Machine Learning and Big Data
Machine Learning and Big Data
Traditional predictive model building has been around for many many decades.
It's a mainstream technology and standard business practice in many industries including the insurance, banking and the health care sectors. In the last several years machine learning has taken off in nearly all sectors. It's the smarter internet, an enabler of intelligence.
“The technical requirements for this Big Math are as wide and varied as the history of the math itself”
At its core, predictive model building is about *predictions* - predicting the rise and fall of markets, of credit card swipes and fraud, of equipment failures and planned replacements, of diseases and treatments, of many many things. These predictions drive business decisions, expose patterns, save lifes, and generally enable people to act smarter and live better.
Traditionally model building has been done with small data - data that fits on a practioners single laptop, or perhaps single server. But more data can build better, more predictive models - and the falling price of storage has given every business the chance to hold onto every bit of data - Big Data.
Machine Learning can use that Big Data to do better model building - not just bigger or more models (that happens too) but truely more predictive models. To use that Big Data now requires a cluster of servers instead of a single machine - and it requires parallel and distributed computation. Thus Machine Learning is entering the realm of HPC - crunching terabytes and petabytes instead of gigabytes - to build the next wave of prediction engines.
The technical requirements for this Big Math are as wide and varied as the history of the math itself. Deep Learning / Neural Nets needs as many floating point operations (FLOPS) per byte of data as it can get, and thus is ideally suited for GPU computing. Generalized Linear Modeling (includes Logistics Regression) scales very strongly, and can readily use both more CPU cores and more memory bandwidth - a billion-row logistic regression can complete in a few seconds on a modest EC2 cluster. Gradient Boosting Machines can be network bound - once the data doesn't fit on a single server. There is no one-size fits-all solution either for the math itself, or which math is best for which problem.
The Math requires the data to be in flat 2-D tables: features going across (things like age, salary, or prior purchase choices), and observations going down. Again the problem domains can dramatically change the "shape" of the data and the math that applies. In many problems the features are named and intuitive, and the count of observations can run from the millions to billions (40 years of credit card history) to trillions (network packet inspection to detect intrusion attacks). In medical domain, most studies have very few observations (100's to 1000's of people) but perhaps 10,000's of features (the individual people are complex).
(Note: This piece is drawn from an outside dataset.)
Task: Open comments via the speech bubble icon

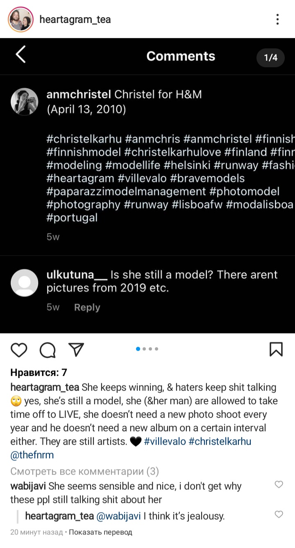Action: (48, 350)
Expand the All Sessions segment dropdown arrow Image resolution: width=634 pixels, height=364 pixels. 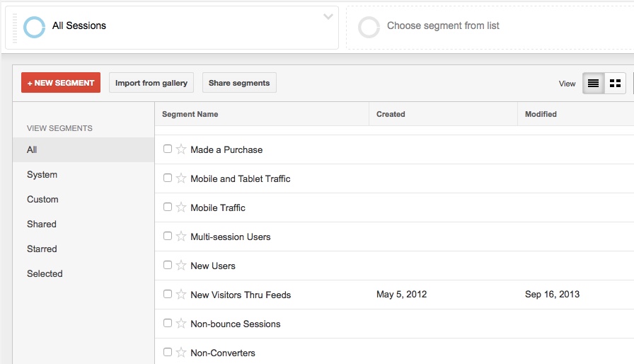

In text analytics each "feature" might be the presence or absence of a single word - leading to millions of features per document for millions of documents, but the data is both very sparse (the feature says "No!" 1000x more often than "Yes") and very compressable - requiring math that works on highly compressed data formats.
The real world is of course not 2-D, so the Big Data has to be carefully prepared before the Big Math can work on it - and this is a non-standard ETL problem, often called "data munging". Basically, the practioners need to be able to play with the data; to be able to throw out outliers (or not, if the "outlier" is the rare cancer event you're trying to predict); to impute missing data; to group data on different criteria; to merge data from many sources (classic JOINs); to normalize unrelated datasets, perhaps take log or other complex functions of highly skewed datasets... to explore the big data. The practioners need an *interactive* tool that works on tera-scale data, not a batch process, and not limited to simple slicing & or moving averages.
And of course the output of the predictive model also does not standalone – but must live in a flow of real world events where the predictions can be used to shape the future! That means the model has to move out of the realm of mathematics and into existing workflows. Historically, this has been done when the data scientist hands the carefully crafted model over to a programming team tasked with e.g. allowing or denying a credit card swipe. The model is transformed into code - and that translation act is fraught with opportunities for errors; the programmers may not be aware of all the nuances of the math, and the data scientist may have made unrealistic assumptions about the world.
While the path to getting a predictive model into production is long, the result can be well worth it: dramatic drops in fraud, or in unplanned downtime costs, or even lives saved directly.
We at H2O.ai have been building the product H2O - a Machine Learning tool that runs on clusters to build models 1000x faster - or with 1000x more data – than the older generation of tools. We use cutting edge state-of-the-art ML algorithms; stuff that was literally invented just last year (Generalized Low Rank Modeling), as well as the tried-and-true algorithms (Generalized Linear Modeling) and highly effective algorithms like Neural Nets (Deep Learning) and Gradient Boosting Machines.
We are focused on making Machine Learning enterprise-ready, easier to deploy and use; fast and robust; both with on-demand in-cloud clusters and on-premise secure clusters; with models that can directly drop into high volume high speed scoring engines.
We believe Machine Learning is the Next Big Thing - a direct enabler of human intelligennce encoded in a mathematical model that is used to predict the future. We are dedicated to bringing the benefits of Machine Learning to everybody.